#### [WORK INSTRUCTIONS]
Below are the records; return every line from the one that contains "At what coordinates" to the last, exactly, skipping the pictures.

#### [EXERCISE MATERIAL]
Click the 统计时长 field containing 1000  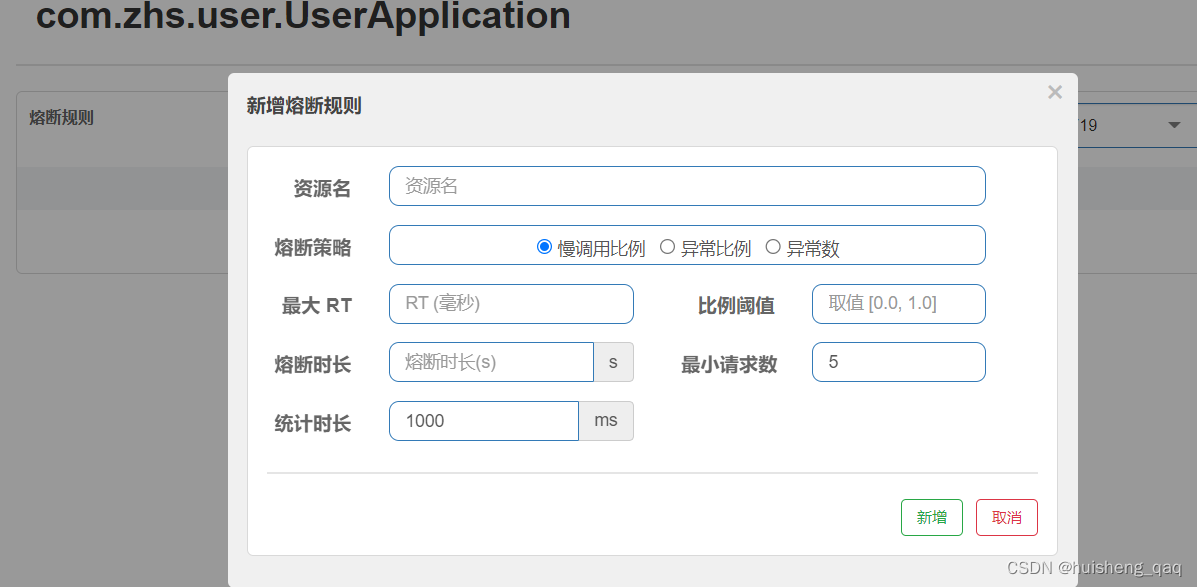point(483,421)
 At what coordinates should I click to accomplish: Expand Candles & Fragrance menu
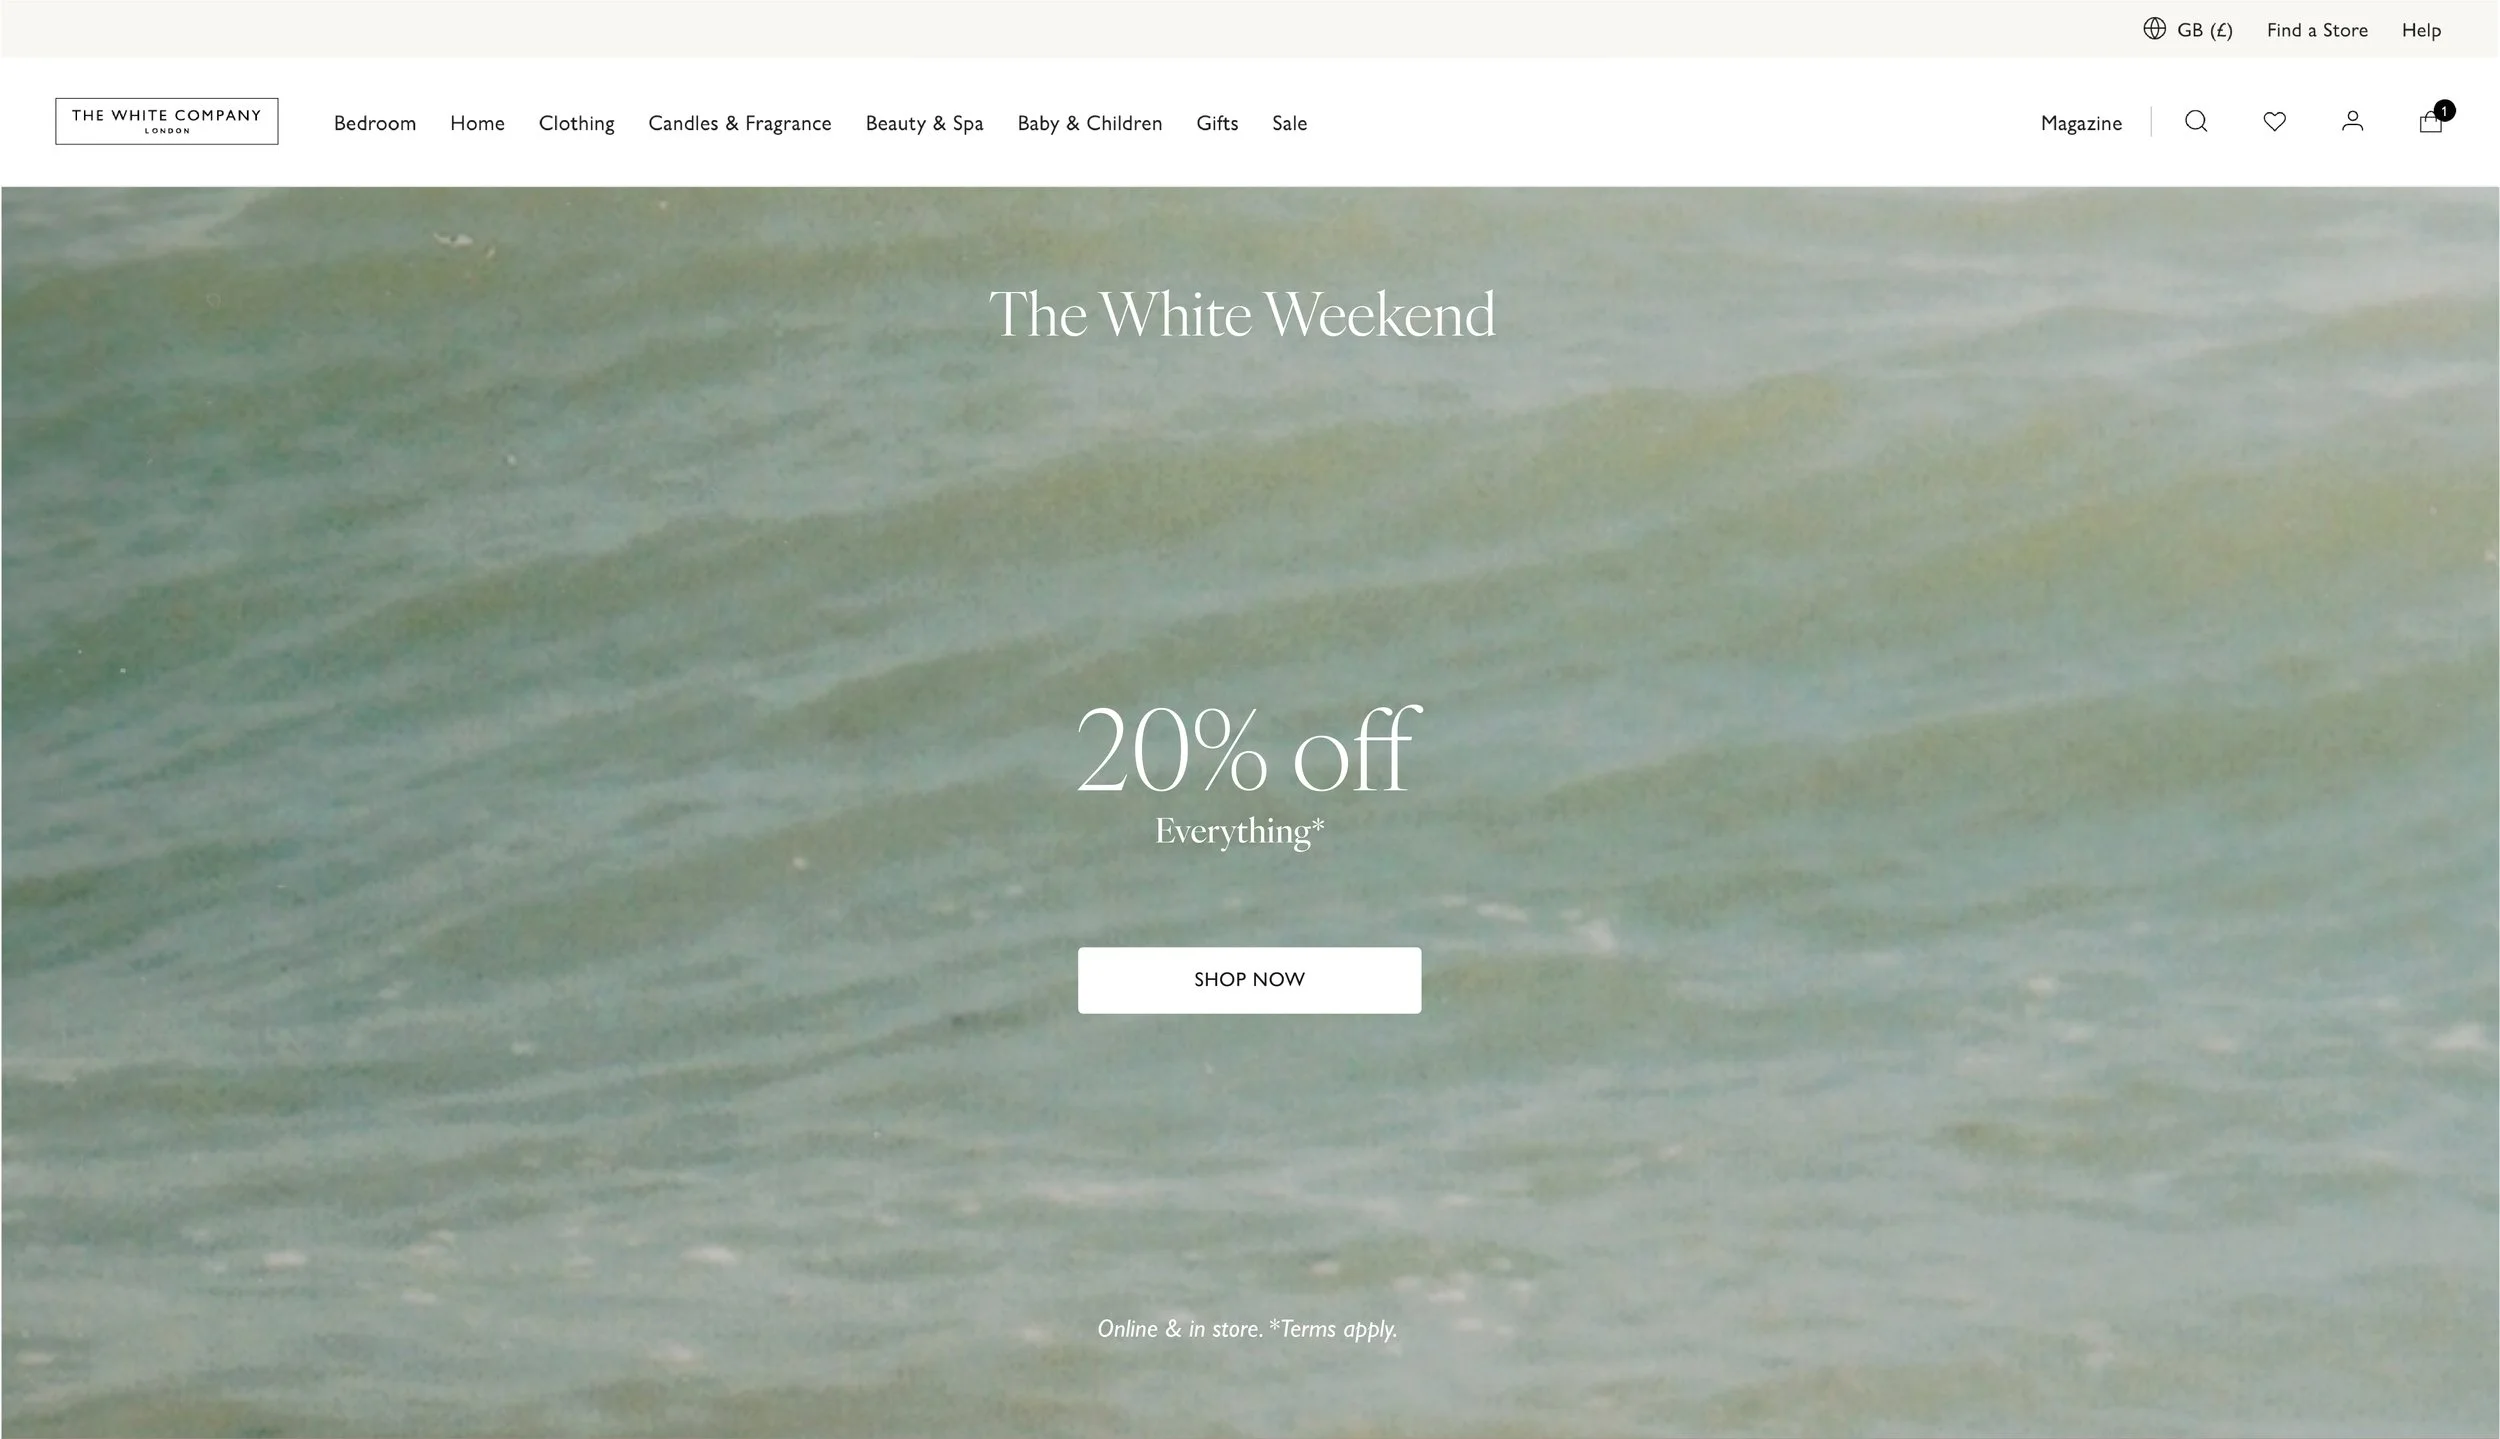(x=740, y=123)
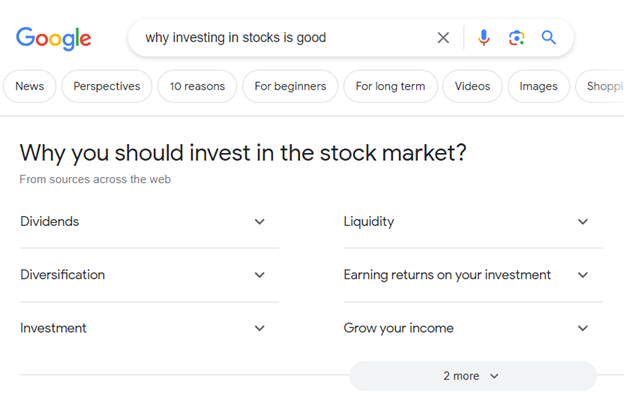Image resolution: width=624 pixels, height=403 pixels.
Task: Select the "For beginners" chip
Action: pyautogui.click(x=290, y=86)
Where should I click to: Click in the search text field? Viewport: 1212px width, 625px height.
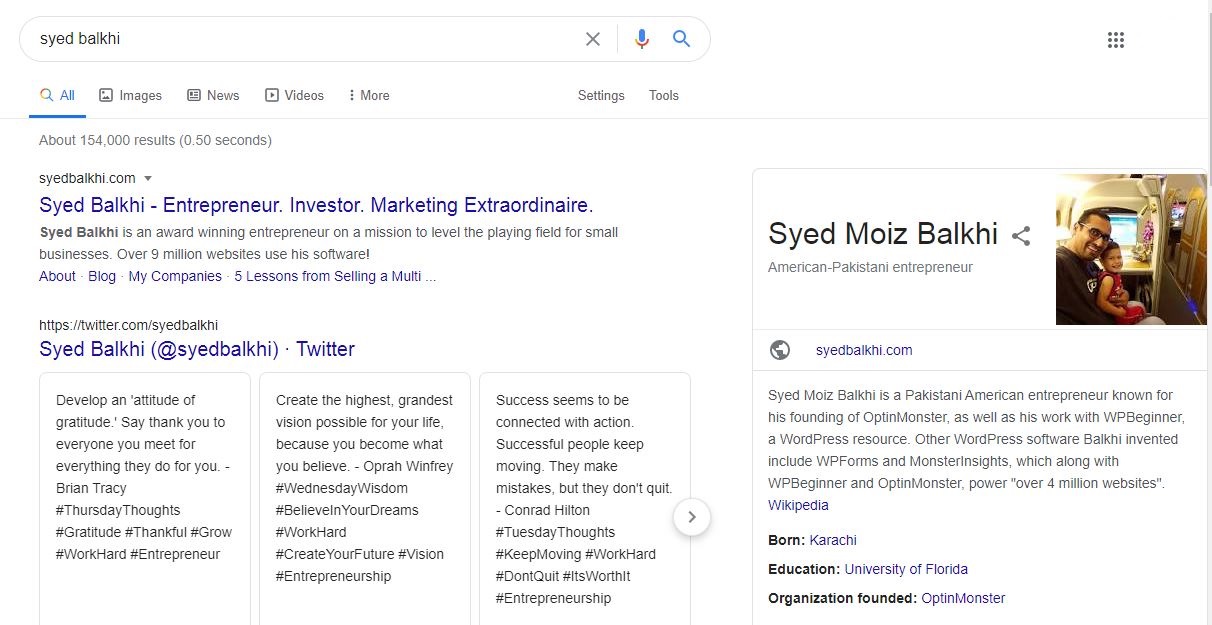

#### [EXERCISE OUTPUT]
 At what coordinates should I click to accomplish: Expand Candles & Fragrance menu
(x=740, y=123)
Image resolution: width=624 pixels, height=403 pixels.
Task: Select the "For beginners" chip
Action: pyautogui.click(x=290, y=86)
Where should I click to: Click in the search text field? Viewport: 1212px width, 625px height.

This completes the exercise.